=== Entries shown ===
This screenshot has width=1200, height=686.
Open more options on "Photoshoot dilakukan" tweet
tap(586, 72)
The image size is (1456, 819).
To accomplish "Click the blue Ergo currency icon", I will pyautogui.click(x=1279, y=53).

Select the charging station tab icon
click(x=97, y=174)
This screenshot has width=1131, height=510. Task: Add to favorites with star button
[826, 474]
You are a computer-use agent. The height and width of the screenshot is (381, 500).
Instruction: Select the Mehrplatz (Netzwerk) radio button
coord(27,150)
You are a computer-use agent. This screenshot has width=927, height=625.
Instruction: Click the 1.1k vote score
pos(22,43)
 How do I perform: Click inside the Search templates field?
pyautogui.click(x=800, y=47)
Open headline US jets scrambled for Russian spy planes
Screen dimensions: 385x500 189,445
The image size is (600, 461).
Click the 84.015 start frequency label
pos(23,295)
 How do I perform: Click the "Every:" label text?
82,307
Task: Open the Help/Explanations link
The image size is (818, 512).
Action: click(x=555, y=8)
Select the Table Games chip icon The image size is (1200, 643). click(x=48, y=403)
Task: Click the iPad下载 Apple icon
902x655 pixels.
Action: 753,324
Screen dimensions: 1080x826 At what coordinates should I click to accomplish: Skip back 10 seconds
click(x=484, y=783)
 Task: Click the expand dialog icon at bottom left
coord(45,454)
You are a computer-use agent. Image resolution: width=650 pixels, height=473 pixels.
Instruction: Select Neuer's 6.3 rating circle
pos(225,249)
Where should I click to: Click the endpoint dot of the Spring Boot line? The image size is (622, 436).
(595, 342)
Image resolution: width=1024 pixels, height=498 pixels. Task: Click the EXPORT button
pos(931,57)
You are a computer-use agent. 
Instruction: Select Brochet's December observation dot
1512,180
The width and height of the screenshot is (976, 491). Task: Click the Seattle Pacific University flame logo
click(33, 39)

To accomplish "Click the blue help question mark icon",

=== Work to complete ===
The complete listing, from first line to last, should be copied verbatim.

=== Response ===
This screenshot has width=1200, height=686.
Open more options on "Photoshoot dilakukan" tweet
tap(586, 72)
The image size is (1456, 819).
To accomplish "Click the blue Ergo currency icon", I will pyautogui.click(x=1279, y=53).

Select the charging station tab icon
click(x=97, y=174)
This screenshot has width=1131, height=510. Task: Add to favorites with star button
[826, 474]
You are a computer-use agent. The height and width of the screenshot is (381, 500).
Instruction: Select the Mehrplatz (Netzwerk) radio button
coord(27,150)
You are a computer-use agent. This screenshot has width=927, height=625.
Instruction: Click the 1.1k vote score
pos(22,43)
 How do I perform: Click inside the Search templates field?
pyautogui.click(x=800, y=47)
Open headline US jets scrambled for Russian spy planes
Screen dimensions: 385x500 189,445
The image size is (600, 461).
Click the 84.015 start frequency label
pos(23,295)
 How do I perform: Click the "Every:" label text?
82,307
Task: Open the Help/Explanations link
The image size is (818, 512).
Action: click(x=555, y=8)
Select the Table Games chip icon The image size is (1200, 643). click(x=48, y=403)
Task: Click the iPad下载 Apple icon
902x655 pixels.
Action: 753,324
Screen dimensions: 1080x826 At what coordinates should I click to accomplish: Skip back 10 seconds
click(x=484, y=783)
 Task: Click the expand dialog icon at bottom left
coord(45,454)
You are a computer-use agent. Image resolution: width=650 pixels, height=473 pixels.
Instruction: Select Neuer's 6.3 rating circle
pos(225,249)
Where should I click to: Click the endpoint dot of the Spring Boot line? The image size is (622, 436).
(595, 342)
Image resolution: width=1024 pixels, height=498 pixels. Task: Click the EXPORT button
pos(931,57)
You are a computer-use agent. 
Instruction: Select Brochet's December observation dot
1512,180
The width and height of the screenshot is (976, 491). Task: Click the Seattle Pacific University flame logo
click(33, 39)

To accomplish "Click the blue help question mark icon",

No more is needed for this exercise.